====== Material for this exercise
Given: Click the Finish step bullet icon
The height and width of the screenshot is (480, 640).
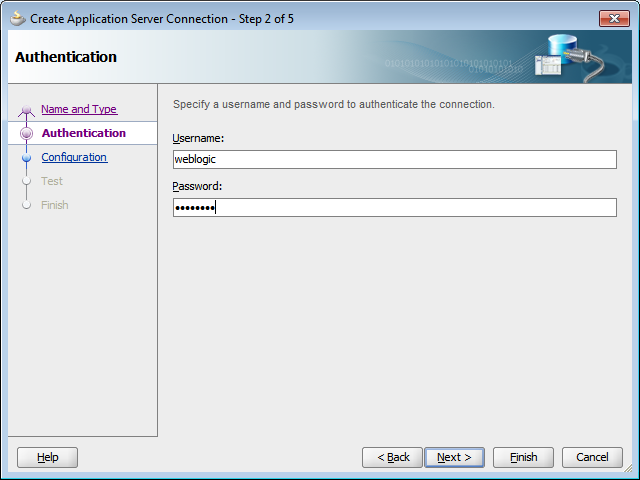Looking at the screenshot, I should point(27,205).
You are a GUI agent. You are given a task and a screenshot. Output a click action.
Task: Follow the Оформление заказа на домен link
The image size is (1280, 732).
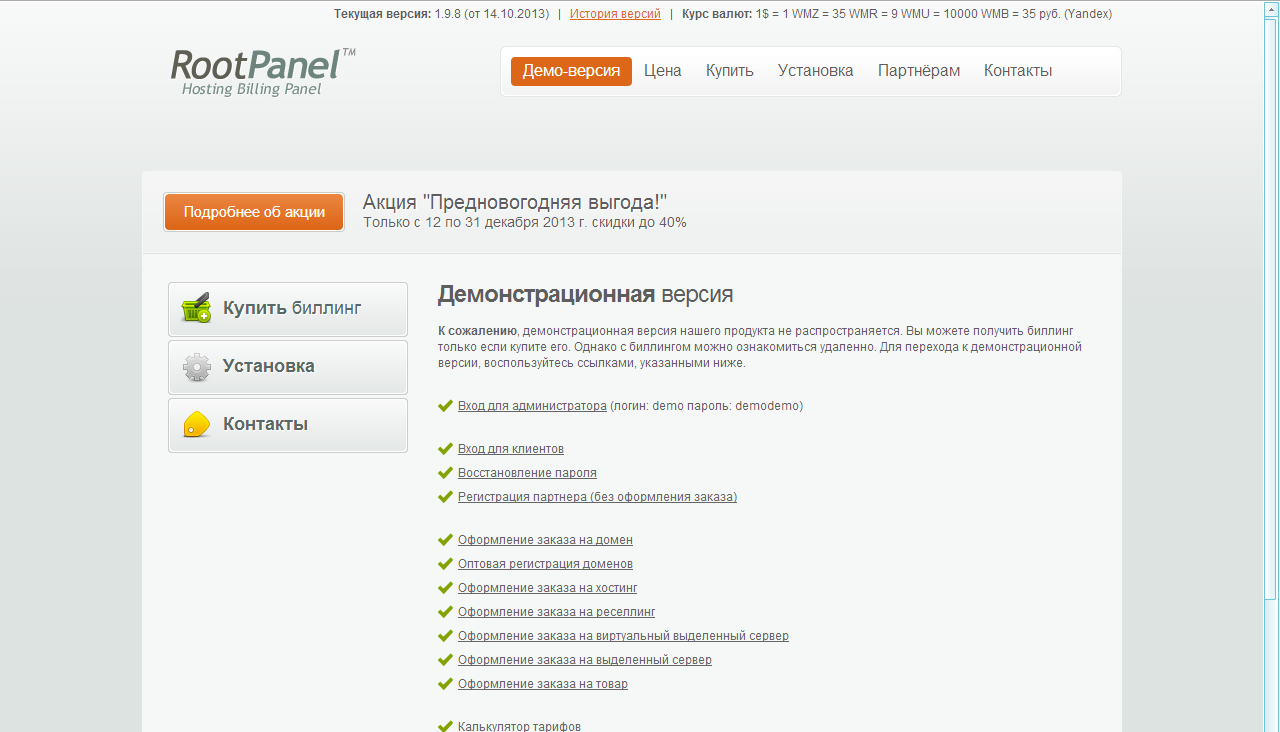click(x=545, y=540)
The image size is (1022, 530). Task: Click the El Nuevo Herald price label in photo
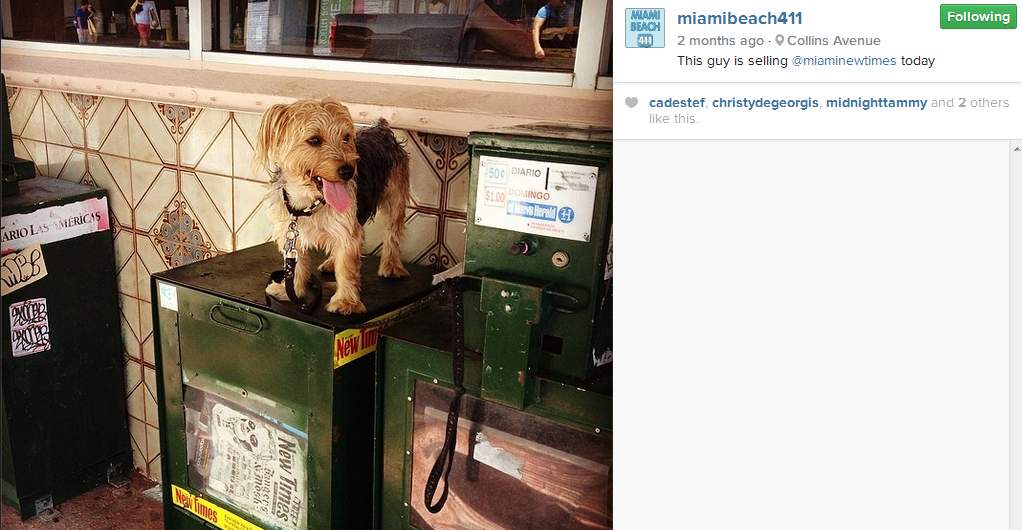click(x=536, y=198)
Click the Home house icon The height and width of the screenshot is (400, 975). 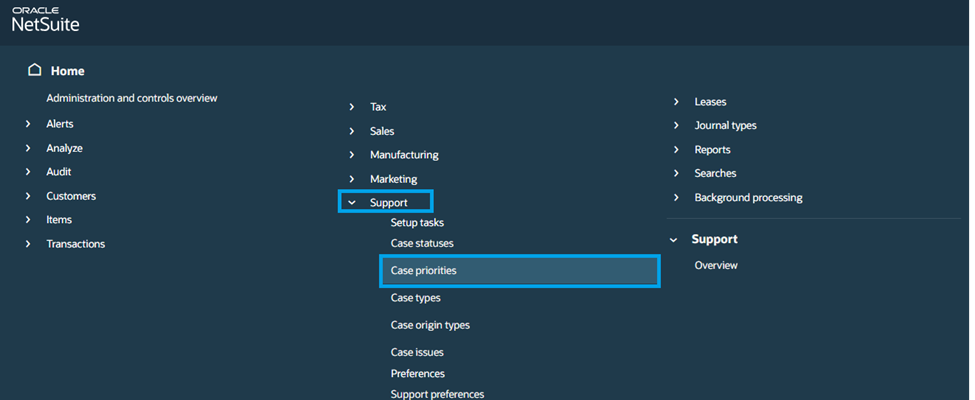(x=35, y=71)
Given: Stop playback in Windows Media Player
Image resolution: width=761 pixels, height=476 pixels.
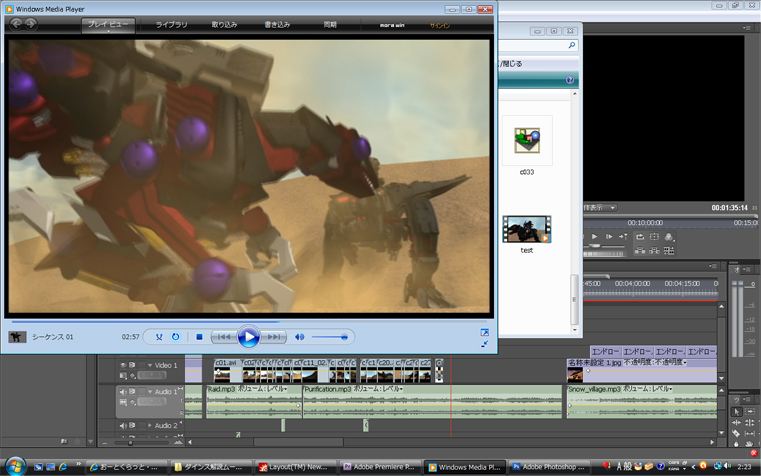Looking at the screenshot, I should tap(199, 337).
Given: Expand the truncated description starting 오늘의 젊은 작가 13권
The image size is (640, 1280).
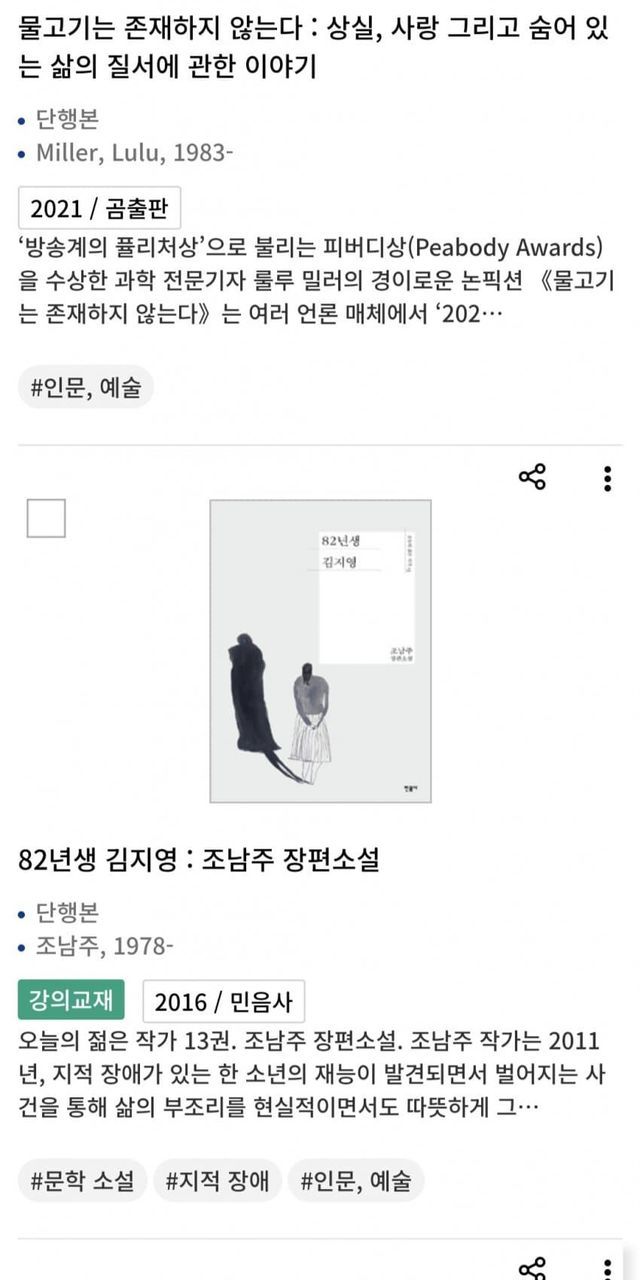Looking at the screenshot, I should (308, 1074).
============
Quote the records from the line containing "Given: Stop playback in Windows Media Player" through the end of the records, both ends included. Leave the pictures out.

■ Problem solution
Given: Stop playback in Windows Media Player
Image resolution: width=761 pixels, height=476 pixels.
Looking at the screenshot, I should tap(199, 337).
Given: Expand the truncated description starting 오늘의 젊은 작가 13권
The image size is (640, 1280).
Looking at the screenshot, I should (308, 1074).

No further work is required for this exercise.